La douleur est nécessaire
Que cela te plaise ou non
Elle sait aussi être le souffle sur la plaie

*

Parfois, je me dis que je peux mourir, ça ne changerait pas grand chose à ma vie.

*

On peut attendre. Se taire. Ou alors tourner sa tête comme celle d’un enfant qui tend la sienne vers le sein de sa mère. Avec envie. On peut tellement en faire, se ruiner les pieds à courir après qui, pour quoi ? On peut encore rêver de s’endormir. Ou encore penser à toi qui dort déjà, alors qu’on s’active à chasser le sommeil dans des lits de détour.
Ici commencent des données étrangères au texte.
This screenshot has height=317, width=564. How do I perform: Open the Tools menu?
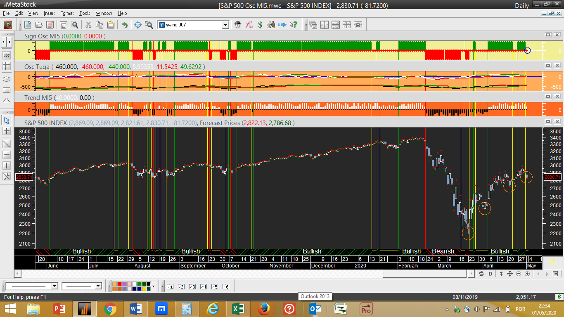[x=85, y=13]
On peut espérer une paix et ne jamais vouloir la mériter. On peut essayer, tenter l’impossible ou bien rater le plus simple. On peut trébucher, se relever mille fois et ne rien atteindre du regard. On peut. Oui, on peut. On peut aussi malaxer son cœur comme de la glaise, lui donner une forme et toi, un espoir. On peut, même les mains dans le dos, on peut…

*

C’est pas une maladie la solitude, c’est peut-être justement le seul lien qu’on peut partager. Parce qu’on ne peut pas la briser sans s’échouer. C’est cette histoire, c’est la mienne, c’est la nôtre : Solitude et Solitaire sont sur un bateau. Solitude tombe à l’eau, qu’est-ce qu’il reste ? Rien, Solitaire plonge aussi parce que sans elle, il n’est plus rien.